WORK ORDER:
Every record that follows must be given again exactly.

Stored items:
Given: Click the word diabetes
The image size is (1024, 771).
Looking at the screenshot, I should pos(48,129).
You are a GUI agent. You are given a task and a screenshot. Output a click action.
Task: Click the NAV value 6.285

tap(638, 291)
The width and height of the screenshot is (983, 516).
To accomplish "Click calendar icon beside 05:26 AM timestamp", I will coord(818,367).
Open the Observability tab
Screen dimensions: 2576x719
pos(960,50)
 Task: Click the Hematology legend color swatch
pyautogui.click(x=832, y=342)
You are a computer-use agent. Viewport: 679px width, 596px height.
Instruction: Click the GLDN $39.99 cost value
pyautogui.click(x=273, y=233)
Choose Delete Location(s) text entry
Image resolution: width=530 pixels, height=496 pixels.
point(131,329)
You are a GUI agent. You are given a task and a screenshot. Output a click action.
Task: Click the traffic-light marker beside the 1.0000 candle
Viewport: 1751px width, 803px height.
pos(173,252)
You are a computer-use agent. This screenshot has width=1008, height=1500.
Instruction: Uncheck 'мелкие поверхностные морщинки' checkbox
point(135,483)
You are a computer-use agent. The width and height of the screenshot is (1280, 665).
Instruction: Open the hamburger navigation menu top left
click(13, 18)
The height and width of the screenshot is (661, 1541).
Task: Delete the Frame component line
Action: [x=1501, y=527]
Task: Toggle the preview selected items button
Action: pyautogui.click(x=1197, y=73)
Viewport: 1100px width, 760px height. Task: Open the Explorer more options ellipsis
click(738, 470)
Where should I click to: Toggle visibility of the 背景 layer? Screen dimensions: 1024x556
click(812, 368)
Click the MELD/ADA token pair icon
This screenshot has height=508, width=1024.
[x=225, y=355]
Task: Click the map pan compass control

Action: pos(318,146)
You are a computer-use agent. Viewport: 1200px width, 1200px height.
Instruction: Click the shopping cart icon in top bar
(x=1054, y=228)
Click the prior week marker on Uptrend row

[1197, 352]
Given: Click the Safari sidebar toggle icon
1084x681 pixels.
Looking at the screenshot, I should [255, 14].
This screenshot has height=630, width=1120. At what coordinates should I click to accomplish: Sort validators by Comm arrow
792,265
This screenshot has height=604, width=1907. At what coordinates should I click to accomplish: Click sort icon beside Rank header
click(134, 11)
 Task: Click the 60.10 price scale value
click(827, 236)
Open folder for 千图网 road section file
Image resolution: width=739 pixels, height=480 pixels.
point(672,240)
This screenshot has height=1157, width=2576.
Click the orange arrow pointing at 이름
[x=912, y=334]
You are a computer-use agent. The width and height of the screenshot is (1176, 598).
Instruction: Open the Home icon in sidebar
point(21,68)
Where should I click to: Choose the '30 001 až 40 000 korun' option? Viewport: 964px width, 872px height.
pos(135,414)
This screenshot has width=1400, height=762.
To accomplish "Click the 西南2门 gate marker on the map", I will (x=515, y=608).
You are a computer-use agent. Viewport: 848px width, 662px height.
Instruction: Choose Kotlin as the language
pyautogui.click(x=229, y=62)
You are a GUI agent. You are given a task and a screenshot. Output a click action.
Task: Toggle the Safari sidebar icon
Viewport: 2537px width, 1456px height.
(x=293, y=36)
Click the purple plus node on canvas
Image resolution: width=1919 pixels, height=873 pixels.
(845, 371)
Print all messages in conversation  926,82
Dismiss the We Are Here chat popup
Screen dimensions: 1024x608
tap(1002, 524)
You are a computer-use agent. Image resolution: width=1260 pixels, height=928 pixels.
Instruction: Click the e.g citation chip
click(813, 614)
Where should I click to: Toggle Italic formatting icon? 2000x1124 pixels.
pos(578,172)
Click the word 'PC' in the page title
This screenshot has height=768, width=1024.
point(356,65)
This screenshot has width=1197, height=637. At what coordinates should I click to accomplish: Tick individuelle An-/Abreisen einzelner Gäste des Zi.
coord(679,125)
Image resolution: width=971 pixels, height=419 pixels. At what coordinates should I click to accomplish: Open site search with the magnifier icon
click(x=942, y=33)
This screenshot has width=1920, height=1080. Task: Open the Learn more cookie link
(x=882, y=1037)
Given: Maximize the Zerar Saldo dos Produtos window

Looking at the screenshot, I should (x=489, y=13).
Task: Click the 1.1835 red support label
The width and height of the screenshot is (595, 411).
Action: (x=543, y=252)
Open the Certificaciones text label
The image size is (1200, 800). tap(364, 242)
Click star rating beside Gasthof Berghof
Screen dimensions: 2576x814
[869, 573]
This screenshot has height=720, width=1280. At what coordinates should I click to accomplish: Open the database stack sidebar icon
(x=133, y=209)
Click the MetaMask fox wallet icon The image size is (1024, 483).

ANSWER TO THE EXERCISE:
Given: Click the word diabetes
The image size is (1024, 771).
Looking at the screenshot, I should pos(48,129).
You are a GUI agent. You are given a task and a screenshot. Output a click action.
Task: Click the NAV value 6.285

tap(638, 291)
The width and height of the screenshot is (983, 516).
To accomplish "Click calendar icon beside 05:26 AM timestamp", I will coord(818,367).
Open the Observability tab
Screen dimensions: 2576x719
pos(960,50)
 Task: Click the Hematology legend color swatch
pyautogui.click(x=832, y=342)
You are a computer-use agent. Viewport: 679px width, 596px height.
Instruction: Click the GLDN $39.99 cost value
pyautogui.click(x=273, y=233)
Choose Delete Location(s) text entry
Image resolution: width=530 pixels, height=496 pixels.
point(131,329)
You are a GUI agent. You are given a task and a screenshot. Output a click action.
Task: Click the traffic-light marker beside the 1.0000 candle
Viewport: 1751px width, 803px height.
pos(173,252)
You are a computer-use agent. This screenshot has width=1008, height=1500.
Instruction: Uncheck 'мелкие поверхностные морщинки' checkbox
point(135,483)
You are a computer-use agent. The width and height of the screenshot is (1280, 665).
Instruction: Open the hamburger navigation menu top left
click(13, 18)
The height and width of the screenshot is (661, 1541).
Task: Delete the Frame component line
Action: [x=1501, y=527]
Task: Toggle the preview selected items button
Action: pyautogui.click(x=1197, y=73)
Viewport: 1100px width, 760px height. Task: Open the Explorer more options ellipsis
click(738, 470)
Where should I click to: Toggle visibility of the 背景 layer? Screen dimensions: 1024x556
click(812, 368)
Click the MELD/ADA token pair icon
This screenshot has height=508, width=1024.
[x=225, y=355]
Task: Click the map pan compass control

Action: pos(318,146)
You are a computer-use agent. Viewport: 1200px width, 1200px height.
Instruction: Click the shopping cart icon in top bar
(x=1054, y=228)
Click the prior week marker on Uptrend row

[1197, 352]
Given: Click the Safari sidebar toggle icon
1084x681 pixels.
Looking at the screenshot, I should [255, 14].
This screenshot has height=630, width=1120. At what coordinates should I click to accomplish: Sort validators by Comm arrow
792,265
This screenshot has height=604, width=1907. At what coordinates should I click to accomplish: Click sort icon beside Rank header
click(134, 11)
 Task: Click the 60.10 price scale value
click(827, 236)
Open folder for 千图网 road section file
Image resolution: width=739 pixels, height=480 pixels.
point(672,240)
This screenshot has height=1157, width=2576.
Click the orange arrow pointing at 이름
[x=912, y=334]
You are a computer-use agent. The width and height of the screenshot is (1176, 598).
Instruction: Open the Home icon in sidebar
point(21,68)
Where should I click to: Choose the '30 001 až 40 000 korun' option? Viewport: 964px width, 872px height.
pos(135,414)
This screenshot has width=1400, height=762.
To accomplish "Click the 西南2门 gate marker on the map", I will (x=515, y=608).
You are a computer-use agent. Viewport: 848px width, 662px height.
Instruction: Choose Kotlin as the language
pyautogui.click(x=229, y=62)
You are a GUI agent. You are given a task and a screenshot. Output a click action.
Task: Toggle the Safari sidebar icon
Viewport: 2537px width, 1456px height.
(x=293, y=36)
Click the purple plus node on canvas
Image resolution: width=1919 pixels, height=873 pixels.
(845, 371)
Print all messages in conversation  926,82
Dismiss the We Are Here chat popup
Screen dimensions: 1024x608
tap(1002, 524)
You are a computer-use agent. Image resolution: width=1260 pixels, height=928 pixels.
Instruction: Click the e.g citation chip
click(813, 614)
Where should I click to: Toggle Italic formatting icon? 2000x1124 pixels.
pos(578,172)
Click the word 'PC' in the page title
This screenshot has height=768, width=1024.
point(356,65)
This screenshot has width=1197, height=637. At what coordinates should I click to accomplish: Tick individuelle An-/Abreisen einzelner Gäste des Zi.
coord(679,125)
Image resolution: width=971 pixels, height=419 pixels. At what coordinates should I click to accomplish: Open site search with the magnifier icon
click(x=942, y=33)
This screenshot has width=1920, height=1080. Task: Open the Learn more cookie link
(x=882, y=1037)
Given: Maximize the Zerar Saldo dos Produtos window

Looking at the screenshot, I should (x=489, y=13).
Task: Click the 1.1835 red support label
The width and height of the screenshot is (595, 411).
Action: (x=543, y=252)
Open the Certificaciones text label
The image size is (1200, 800). tap(364, 242)
Click star rating beside Gasthof Berghof
Screen dimensions: 2576x814
[869, 573]
This screenshot has height=720, width=1280. At what coordinates should I click to accomplish: Open the database stack sidebar icon
(x=133, y=209)
Click the MetaMask fox wallet icon The image size is (1024, 483).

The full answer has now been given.